Wpis z mikrobloga

@GoldenJanusz: Czyli jackpot, bo to znaczy że nie tylko masz dzbanów na uczelni ale też w robocie. Dobrze sobie wybierasz ( ͡° ͜ʖ ͡°) Uczelnia pewnie potrzebuje jeden konkretny wzór dokumentu do kartoteki, więc można ich jeszcze zrozumieć. A co do pracodawcy to w czym dokładnie jest problem? Coś dziwnego na tym dokumencie jest? Możliwe, że to jakaś kwestia podatkowa/ubezpieczeniowa, która w firmie komplikuje rozliczenie.

Moja rada:
@GoldenJanusz: U mnie na zaocznych oprócz typowych praktyk, to jeszcze była możliwość zaliczenia praktyk na podstawie pracy zawodowej. Tzw. "wniosek o uznanie pracy zawodowej/samozatrudnienia na poczet praktyki zawodowej". Poszukaj na stronie uczelni czy coś takiego macie w dziale dokumentów z praktyk. Dawało się potwierdzenie zatrudnienia, od kiedy do kiedy było się (lub jest) zatrudnionym i wypisywałeś listę swoich obowiązków, która musiała pokrywać się z listą ogólną praktyk dla Twojej specjalizacji.

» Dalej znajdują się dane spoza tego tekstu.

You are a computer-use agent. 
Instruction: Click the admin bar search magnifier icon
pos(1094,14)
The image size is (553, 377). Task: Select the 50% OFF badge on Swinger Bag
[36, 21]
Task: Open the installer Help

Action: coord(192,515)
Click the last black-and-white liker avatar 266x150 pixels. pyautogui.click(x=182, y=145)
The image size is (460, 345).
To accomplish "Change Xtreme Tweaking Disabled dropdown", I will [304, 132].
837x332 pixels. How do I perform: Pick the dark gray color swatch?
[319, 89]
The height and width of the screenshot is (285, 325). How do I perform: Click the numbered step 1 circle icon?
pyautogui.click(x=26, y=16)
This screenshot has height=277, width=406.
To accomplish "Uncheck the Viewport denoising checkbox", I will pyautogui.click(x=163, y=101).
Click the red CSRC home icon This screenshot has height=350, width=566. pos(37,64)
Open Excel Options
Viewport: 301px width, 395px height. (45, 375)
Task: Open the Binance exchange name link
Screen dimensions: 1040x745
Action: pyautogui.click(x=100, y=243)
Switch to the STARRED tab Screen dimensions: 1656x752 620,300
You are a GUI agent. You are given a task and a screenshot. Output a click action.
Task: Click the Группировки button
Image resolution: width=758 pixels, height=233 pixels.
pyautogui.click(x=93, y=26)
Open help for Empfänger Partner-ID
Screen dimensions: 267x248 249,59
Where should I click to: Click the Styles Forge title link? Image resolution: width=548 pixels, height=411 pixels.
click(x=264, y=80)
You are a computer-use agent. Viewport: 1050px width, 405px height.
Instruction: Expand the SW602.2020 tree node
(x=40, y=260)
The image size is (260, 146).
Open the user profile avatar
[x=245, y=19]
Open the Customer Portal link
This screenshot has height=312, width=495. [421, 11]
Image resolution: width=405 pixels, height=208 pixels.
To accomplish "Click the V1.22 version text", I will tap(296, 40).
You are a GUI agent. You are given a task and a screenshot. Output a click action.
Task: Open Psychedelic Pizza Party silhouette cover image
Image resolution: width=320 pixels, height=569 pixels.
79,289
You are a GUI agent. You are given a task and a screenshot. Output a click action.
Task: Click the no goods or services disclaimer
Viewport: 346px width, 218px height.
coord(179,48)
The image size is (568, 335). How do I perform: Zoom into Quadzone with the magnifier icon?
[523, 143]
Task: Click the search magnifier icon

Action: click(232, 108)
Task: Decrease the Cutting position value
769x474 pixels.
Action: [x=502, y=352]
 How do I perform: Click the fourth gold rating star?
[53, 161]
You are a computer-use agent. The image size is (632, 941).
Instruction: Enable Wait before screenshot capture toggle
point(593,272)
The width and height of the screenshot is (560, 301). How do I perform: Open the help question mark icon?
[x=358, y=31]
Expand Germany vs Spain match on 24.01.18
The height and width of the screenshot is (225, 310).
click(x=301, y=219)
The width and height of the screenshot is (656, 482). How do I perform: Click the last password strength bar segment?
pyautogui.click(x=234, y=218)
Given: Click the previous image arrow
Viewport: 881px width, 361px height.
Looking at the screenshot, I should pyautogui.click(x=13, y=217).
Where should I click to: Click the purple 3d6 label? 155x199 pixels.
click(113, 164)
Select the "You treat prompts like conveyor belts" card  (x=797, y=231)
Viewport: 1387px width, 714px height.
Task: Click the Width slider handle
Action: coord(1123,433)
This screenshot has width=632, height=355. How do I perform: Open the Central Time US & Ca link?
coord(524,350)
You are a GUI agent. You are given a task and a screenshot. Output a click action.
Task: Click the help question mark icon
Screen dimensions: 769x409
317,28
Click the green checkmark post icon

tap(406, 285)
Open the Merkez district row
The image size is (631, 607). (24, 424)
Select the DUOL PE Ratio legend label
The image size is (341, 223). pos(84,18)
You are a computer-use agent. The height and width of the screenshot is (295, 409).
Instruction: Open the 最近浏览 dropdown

lol znam przypadek jak goście sami sobie podpisywali papier z praktyk i do tego ładną pieczątkę firmową postawili, żeby się zgadzało, bo szef był za granicą i nie było opcji mieć jego podpis. Jak jesteś w stanie udowodnić, że wykonujesz profil działalności łączący studia to co za problem?